Real Time Communications Featured Article

Stop Wasting Time Commuting; Today's Technologies Save You the Trouble

August 27, 2015

As the economy continues to recover from significant job losses, there’s one thing that’s not happy about the situation—the road, which is bogged down by the added traffic during commutes to and from work every day. If you already live in one of the major cities with commuting problem, this only makes matters worse.




On top of the stress of being stuck on a gridlocked highway, and late for work, or worse, miles away from home at the end of the day, are the new claims that this type of stress is also hurting your car and wasting you even more money than just the gas that’s burning from idling in traffic.  

The recently published “2015 URBAN MOBILITY SCORECARD” from Texas A&M Transportation Institute and INRIX has made serious headlines across the U.S. this week as it points out some startling details about the amount of time, money and livelihood we’re wasting on the roadways getting to and from work each day.

According to the report, the average auto commuter spent an extra 42 hours traveling in 2014. This is up from 18 hours in 1982. As they sit on the roadways, the economy falters, workers become disgruntled and businesses lose valuable productivity.

So what can we do? Why not take advantage of what’s already right in front of us. The technologies like computers, mobile devices and Internet that we use every day anyways are the solution to this growing problem.

Not only will allowing people to work virtually from home—or use video conferencing for meetings—keep more cars off the roadway, but it will also mean businesses can get more done and for less costs.

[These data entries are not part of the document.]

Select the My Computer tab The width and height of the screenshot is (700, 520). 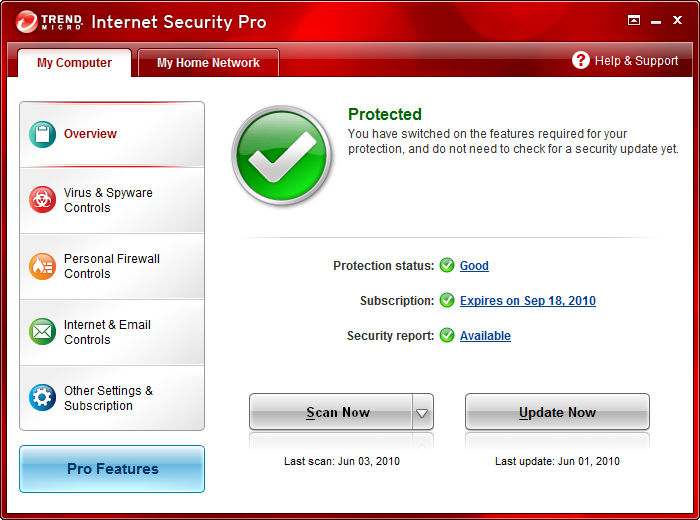click(x=74, y=63)
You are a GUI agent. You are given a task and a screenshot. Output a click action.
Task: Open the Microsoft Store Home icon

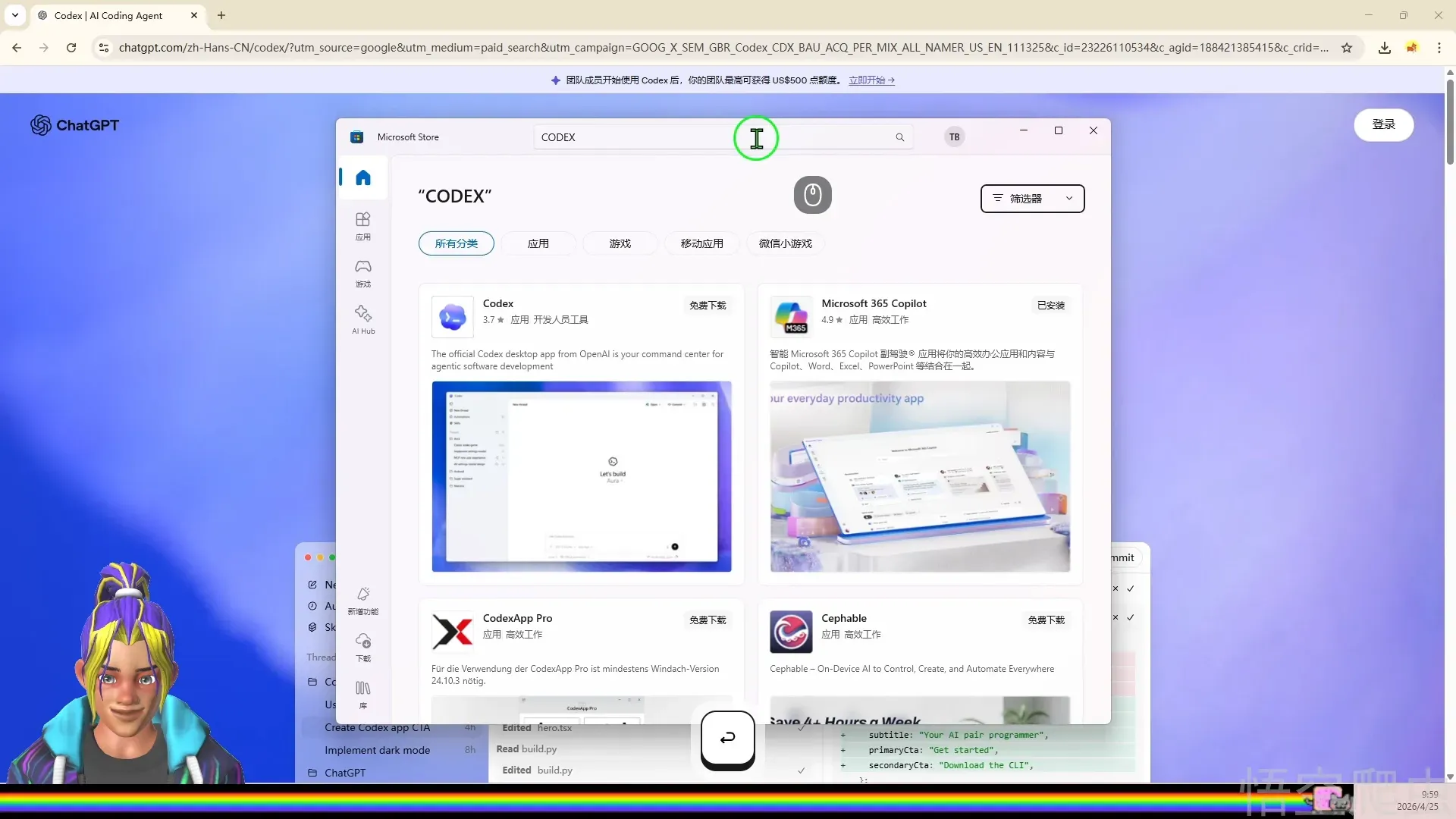point(363,177)
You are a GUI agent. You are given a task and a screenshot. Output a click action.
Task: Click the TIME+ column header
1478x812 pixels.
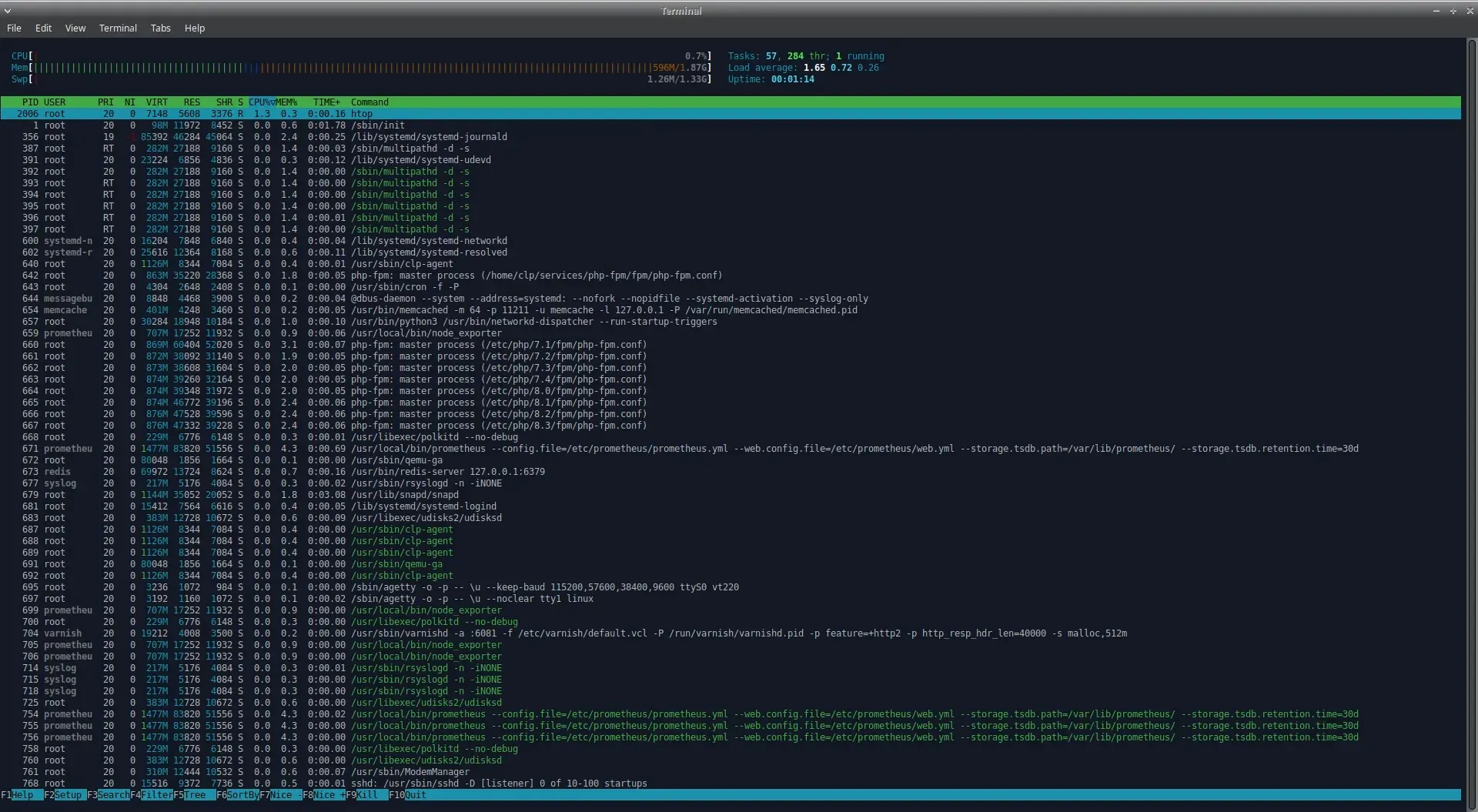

Telecommuting is on the rise. A recent Gallup.com poll looked at telecommuting in the U.S. and found telecommuting has grown over the last several years—reaching 37 percent in 2015 compared to only 9 percent in 1995.

Image via Shutterstock

And while those who are able to work from home have proven its benefits far outweigh its possible drawbacks, there are still crowded highways and so many people complaining about their jobs every day.

Real time communications are key in the push to gain acceptance of telecommuting for the workplace. The solutions have brought about a  “new worker” phenomenon that make it possible to share information, collaborate and chat in real time, regardless of physical location.

In conclusion, the report from Texas A&M warns that as the economy improves, there need to be steps taken—action plans and projects in place—from a management and even a government level that consider the options for success.